# Material for the task start

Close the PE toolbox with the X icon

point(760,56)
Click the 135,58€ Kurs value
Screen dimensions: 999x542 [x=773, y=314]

# Material for the task end
# Material for the task start

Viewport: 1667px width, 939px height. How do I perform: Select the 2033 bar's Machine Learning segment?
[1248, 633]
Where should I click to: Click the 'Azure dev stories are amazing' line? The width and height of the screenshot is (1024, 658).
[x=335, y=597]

# Material for the task end

» Exercise details
Can you set down everything from the line containing "Viewport: 1667px width, 939px" down to the line containing "[x=335, y=597]", unchanged and with both of those lines included?

» The output
Viewport: 1667px width, 939px height. How do I perform: Select the 2033 bar's Machine Learning segment?
[1248, 633]
Where should I click to: Click the 'Azure dev stories are amazing' line? The width and height of the screenshot is (1024, 658).
[x=335, y=597]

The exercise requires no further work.